DATASET CONTENT
####################
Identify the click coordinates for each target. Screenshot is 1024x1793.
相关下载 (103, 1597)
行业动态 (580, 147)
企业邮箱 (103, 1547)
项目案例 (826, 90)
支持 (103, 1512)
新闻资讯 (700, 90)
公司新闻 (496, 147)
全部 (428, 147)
####################
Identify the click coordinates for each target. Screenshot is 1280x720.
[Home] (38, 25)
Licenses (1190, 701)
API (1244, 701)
####################
TASK PROMPT
In the records above, each line with the string "target" should be copied.

REPLY
Identify the click coordinates for each target. Screenshot is 1024x1793.
Identify the click coordinates for each target. Screenshot is 1280x720.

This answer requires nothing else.